- DOCUMENT SECTION:

Communication-efficient decentralized sequential detection

The problem of decentralized sequential detection is studied in this thesis, where local sensors are memoryless, receive independent observations, and no feedback from the fusion center. In addition to traditional criteria of detection delay and error probability, we introduce a new constraint: the number of communications between local sensors and the fusion center. This metric is able to reflect both the cost of establishing communication links as well as overall energy consumption over time. A new formulation for communication-efficient decentralized sequential detection is proposed where the overall detection delay is minimized with constraints on both error probabilities and the communication cost. Two types of problems are investigated based on the communication-efficient formulation: decentralized hypothesis testing and decentralized change detection. In the former case, an asymptotically person-by-person optimum detection framework is developed, where the fusion center performs a sequential probability ratio test based on dependent observations. The proposed algorithm utilizes not only reported statistics from local sensors, but also the reporting times. The asymptotically relative efficiency of proposed algorithm with respect to the centralized strategy is expressed in closed form. When the probabilities of false alarm and missed detection are close to one another, a reduced-complexity algorithm is proposed based on a Poisson arrival approximation. In addition, decentralized change detection with a communication cost constraint is also investigated. A person-by-person optimum change detection algorithm is proposed, where transmissions of sensing reports are modeled as a Poisson process. The optimum threshold value is obtained through dynamic programming. An alternative method with a simpler fusion rule is also proposed, where the threshold values in the algorithm are determined by a combination of sequential detection analysis and constrained optimization. In both decentralized hypothesis testing and change detection problems, tradeoffs in parameter choices are investigated through Monte Carlo simulations.

- AVAILABLE DATA:
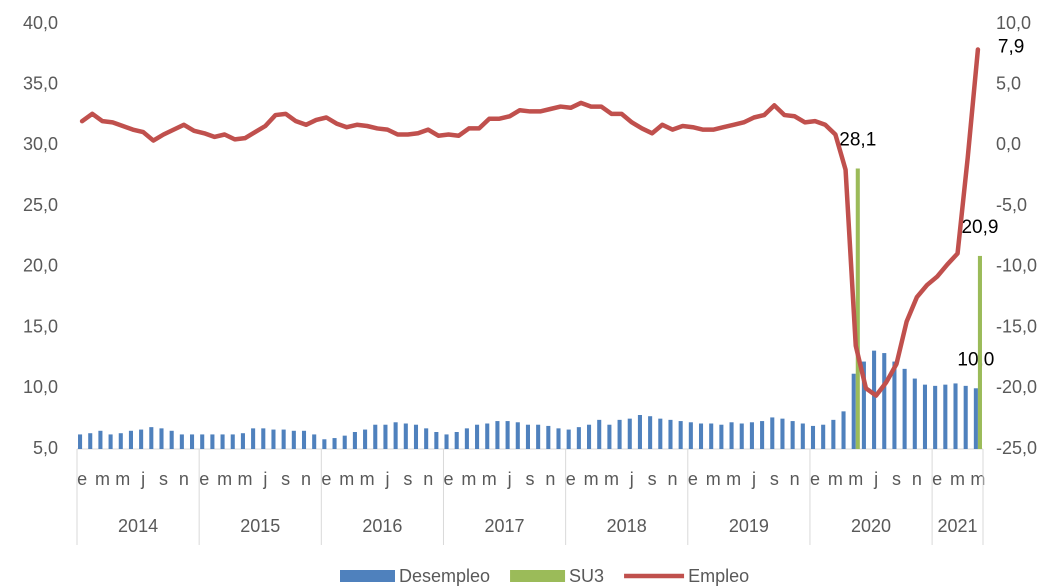 Image resolution: width=1060 pixels, height=586 pixels. Describe the element at coordinates (1016, 448) in the screenshot. I see `y2-tick-label: -25,0` at that location.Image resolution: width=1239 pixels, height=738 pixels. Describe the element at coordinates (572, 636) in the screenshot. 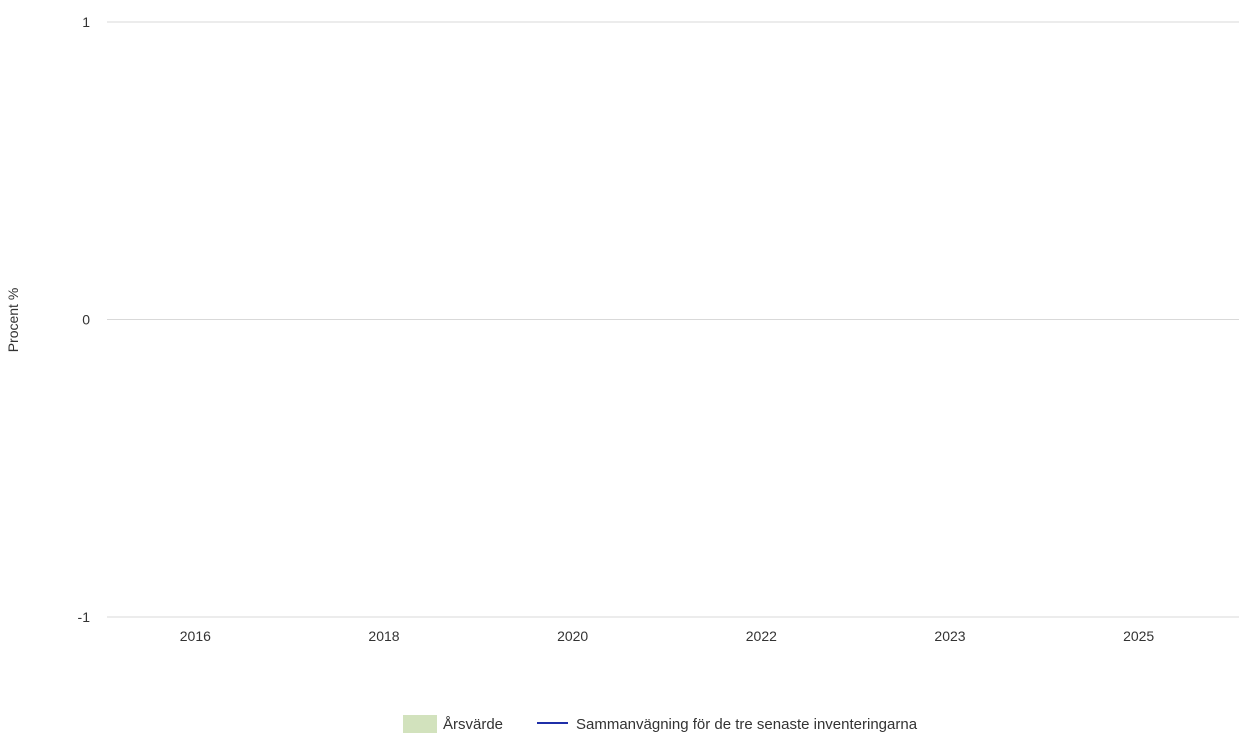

- EXERCISES TO COMPLETE:
**A)** According to the abstract on decentralized sequential detection, what conditions hold for the local sensors? List them all.
**B)** Answer these from the abstract on decentralized sequential detection:
(i) In the hypothesis testing case, what test does the fusion center perform?
(ii) In the person-by-person optimum change detection algorithm, how are transmissions of sensing reports modeled?
(iii) How are tradeoffs in parameter choices investigated?
Rely only on the abstract on decentralized sequential detection and leave the listing aside.

- EXERCISE SOLUTIONS:
**A)**
- They are memoryless.
- They receive independent observations.
- They get no feedback from the fusion center.

**B)**
(i) A sequential probability ratio test based on dependent observations.
(ii) As a Poisson process.
(iii) Through Monte Carlo simulations.